• [THE PROBLEM]
Keep only the lines of the data below that contain "computer", and copy them.

• [DATASET RECORDS]

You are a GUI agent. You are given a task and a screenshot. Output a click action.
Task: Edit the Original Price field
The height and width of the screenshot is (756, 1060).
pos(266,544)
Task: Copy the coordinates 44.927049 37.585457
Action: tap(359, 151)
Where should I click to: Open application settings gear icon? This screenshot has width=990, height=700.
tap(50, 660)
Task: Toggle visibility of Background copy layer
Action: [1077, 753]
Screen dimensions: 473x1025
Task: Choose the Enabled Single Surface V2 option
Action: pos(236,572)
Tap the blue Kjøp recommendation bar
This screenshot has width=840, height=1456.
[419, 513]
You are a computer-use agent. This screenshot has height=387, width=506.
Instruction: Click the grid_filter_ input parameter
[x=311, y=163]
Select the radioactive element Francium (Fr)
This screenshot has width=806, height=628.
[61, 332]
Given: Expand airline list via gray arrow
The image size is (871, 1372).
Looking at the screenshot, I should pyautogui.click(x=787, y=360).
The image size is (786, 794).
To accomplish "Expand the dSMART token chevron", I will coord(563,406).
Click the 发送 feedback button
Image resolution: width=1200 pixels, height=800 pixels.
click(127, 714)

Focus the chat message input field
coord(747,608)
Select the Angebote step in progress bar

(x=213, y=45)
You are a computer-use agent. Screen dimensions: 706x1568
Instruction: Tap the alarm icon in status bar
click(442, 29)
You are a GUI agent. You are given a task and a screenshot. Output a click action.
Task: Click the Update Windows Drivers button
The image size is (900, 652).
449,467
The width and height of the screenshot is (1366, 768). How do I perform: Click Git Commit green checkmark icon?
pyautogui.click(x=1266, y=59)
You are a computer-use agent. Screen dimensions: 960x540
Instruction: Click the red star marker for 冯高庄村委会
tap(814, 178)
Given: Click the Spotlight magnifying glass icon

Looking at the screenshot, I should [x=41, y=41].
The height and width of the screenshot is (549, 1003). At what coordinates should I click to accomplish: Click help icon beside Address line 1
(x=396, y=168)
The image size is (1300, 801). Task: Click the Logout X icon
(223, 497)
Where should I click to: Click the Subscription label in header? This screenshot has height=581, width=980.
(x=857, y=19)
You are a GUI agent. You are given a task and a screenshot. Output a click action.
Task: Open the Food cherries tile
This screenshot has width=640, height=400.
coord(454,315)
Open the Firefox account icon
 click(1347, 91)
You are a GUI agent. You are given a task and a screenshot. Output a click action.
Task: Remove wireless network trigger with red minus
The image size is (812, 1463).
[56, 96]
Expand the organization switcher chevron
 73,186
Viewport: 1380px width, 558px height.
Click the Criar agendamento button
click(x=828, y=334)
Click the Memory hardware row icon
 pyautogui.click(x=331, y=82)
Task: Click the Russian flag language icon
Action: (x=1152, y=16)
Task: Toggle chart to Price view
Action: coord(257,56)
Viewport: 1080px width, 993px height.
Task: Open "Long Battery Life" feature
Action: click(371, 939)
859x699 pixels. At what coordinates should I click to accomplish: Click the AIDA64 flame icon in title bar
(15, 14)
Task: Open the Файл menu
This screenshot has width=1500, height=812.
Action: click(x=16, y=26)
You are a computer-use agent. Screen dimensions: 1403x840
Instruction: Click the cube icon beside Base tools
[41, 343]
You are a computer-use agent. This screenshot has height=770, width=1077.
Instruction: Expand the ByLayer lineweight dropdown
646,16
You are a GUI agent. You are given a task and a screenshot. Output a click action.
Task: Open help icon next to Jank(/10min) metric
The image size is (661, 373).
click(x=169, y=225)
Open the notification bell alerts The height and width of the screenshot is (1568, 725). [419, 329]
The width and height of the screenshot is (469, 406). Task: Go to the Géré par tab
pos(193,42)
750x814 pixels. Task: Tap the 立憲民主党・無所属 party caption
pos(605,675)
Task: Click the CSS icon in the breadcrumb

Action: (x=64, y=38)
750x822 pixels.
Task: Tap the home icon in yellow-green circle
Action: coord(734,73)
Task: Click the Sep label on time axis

• [FINISHED EXERCISE]
You are a computer-use agent. This screenshot has height=387, width=506.
You are a computer-use agent. Screen dimensions: 706x1568
You are a computer-use agent. Screen dimensions: 960x540
You are a computer-use agent. Screen dimensions: 1403x840
You are a computer-use agent. This screenshot has height=770, width=1077.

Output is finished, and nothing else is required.